BP: Does Jeter rank with the all-time Yankees yet?
Angell: I don’t need to rank anybody, let’s wait and see. There is no hurry to rank him. I don’t like to rank people unless they’ve arrived. I mean ranking Barry Bonds is extremely interesting now. But I don’t need to rank Jeter yet. Let’s see what happens. I remember when Doc Gooden had that great year (in 1985) and everybody was putting him in the Hall of Fame. And only some people said: ‘Well, it was a pretty good year, let’s see what happens.’
BP: The same can be said of Soriano now.
Angell: Yeah, he’s just arriving. It’s fun to watch people arrive. I don’t have a great interest in the Best Ever. Or the Best this, or the Best that. You can play that out in the winter, but it is overwhelming sports now. We all want to have the sense that we were there at a historic moment, or that we were watching something historic, this next home run, or base hit. It makes you think about this constantly. If you look back in baseball history, I look back at the consecutive game streak, when Lou Gehrig broke the existing record. I’ve looked back at the newspapers of the time, and it was a little thing at the bottom of a paragraph. That was all. There was not this self-consciousness about records in the old days. What you watched is what mattered.

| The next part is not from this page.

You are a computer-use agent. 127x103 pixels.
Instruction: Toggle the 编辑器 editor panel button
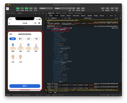pos(22,8)
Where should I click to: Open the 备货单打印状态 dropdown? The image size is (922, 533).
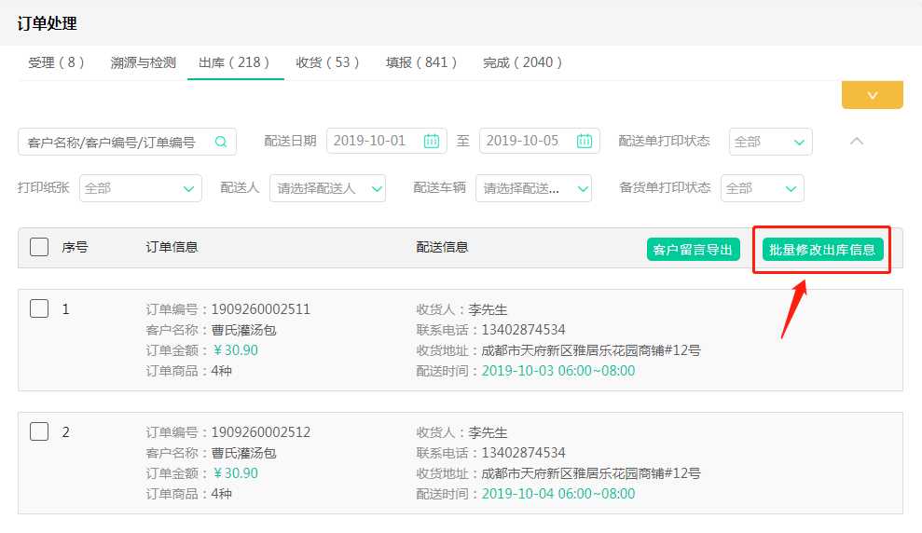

BP: Are you a fan of baseball writing?
Angell: I’m a fan of baseball books, yeah. I think my favorite baseball book of all time is “The Glory of Their Times,” because it was thrilling to find out that some of these early players that we saw in distant, historical terms, were still around, living as old guys here in the country with perfect memories of what it had been like to play country ball. Larry Ritter went around with a tape recorder, while no one else noticed this. Suddenly there was a connection. We knew about baseball being in the past. We knew that baseball was both an old game and a young game. Which is still the case. It was an extraordinary piece of writing and reporting.
BP: Have you followed Bill James’ writing career?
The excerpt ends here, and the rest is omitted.